Abstract:
Background: The widespread adoption of Electronic Patient Record (EPR) Systems in neonatal units has resulted in improved accuracy of documentation, more efficient storage and retrieval of patient data, and has the environmental benefit of reduced paper use. At a tertiary neonatal unit in London, UK, an electronic patient care record system was in use for daily clinical documentation. However, patient growth continued to be documented on paper growth charts. This quality improvement project (QIP) aimed to demonstrate that use of the electronic growth chart function on the EPR would not result in a deterioration in the quality of growth data.
Methods: The medical team were provided with written instructions on how to plot weight and head circumference (HC) using the EPR, and asked to do this as well as continue the normal practice of plotting on the paper growth chart once a week. Growth chart data was then analysed from a 4 week period for all babies who had been admitted for the duration of the study period. After further education and implementation of the use of electronic growth charts only, the growth data was analysed again 6 weeks later.

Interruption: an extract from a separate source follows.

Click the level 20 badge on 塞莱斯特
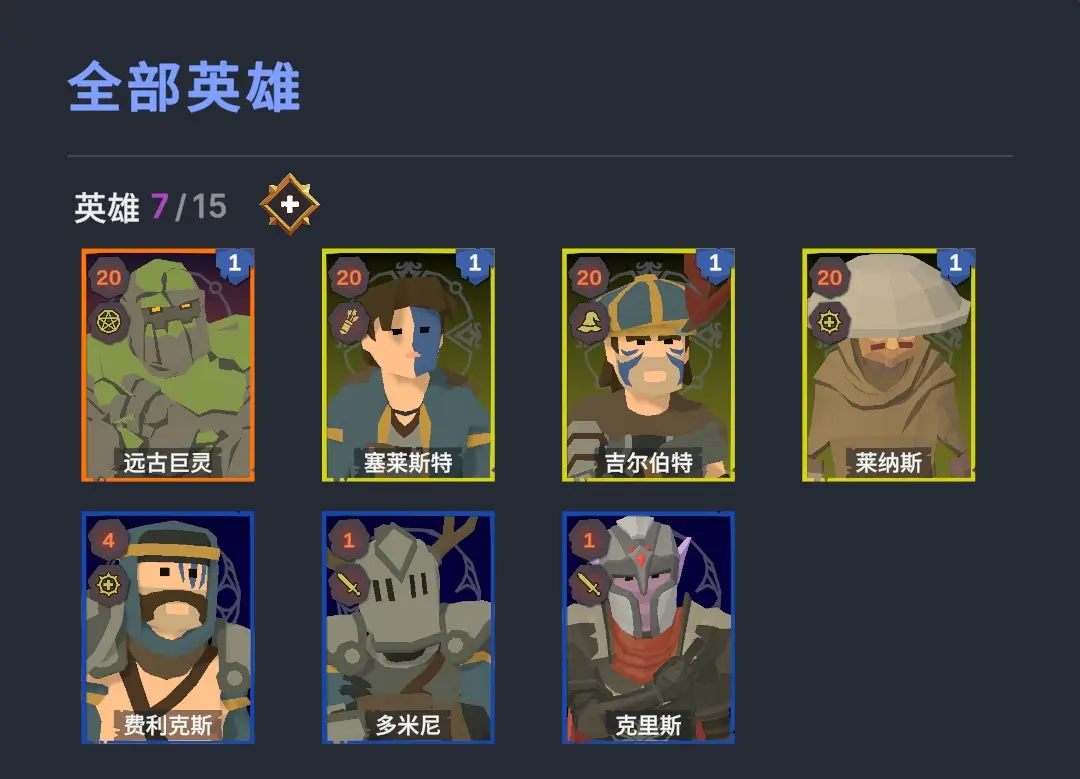 point(349,277)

Results: 19 patients were included in the first audit cycle. Electronic growth charts had more data points plotted for weight than paper growth charts, in all cases (average 6.3 vs 3.4). Paper growth charts were more likely to have long intervals (>7 days) between data points for both weight and HC. 9 patients were included in the second audit cycle, which included electronic growth charts only. The number of data points for weight was the same as during the first audit period (average 6.3). The number of data points for HC was improved compared with the first audit period (average 2.7 vs 2.3). The greatest time interval between data points was improved for weight (average 7.1 days vs 7.5 days in the first audit cycle), but worse for HC (12.4 days vs 8 days in the first audit cycle).

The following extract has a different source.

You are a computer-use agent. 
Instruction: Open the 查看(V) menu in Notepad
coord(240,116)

Discussion: This QIP demonstrated that use of electronic growth charts was not inferior to the use of paper growth charts. What more, transitioning to electronic growth charts resulted in more growth data being plotted, more accurate plotting of growth parameters, and the unification of patient data. This leads to more precise digital records of weight for prescribing purposes, better availability of historic growth data post-discharge, and the ability to continue plotting growth data in the same place in the outpatient setting. Further education of the team is likely to result in more regular documentation of growth parameters such as HC. This work can be translated to other neonatal units where there is hybrid use of paper and electronic documentation systems.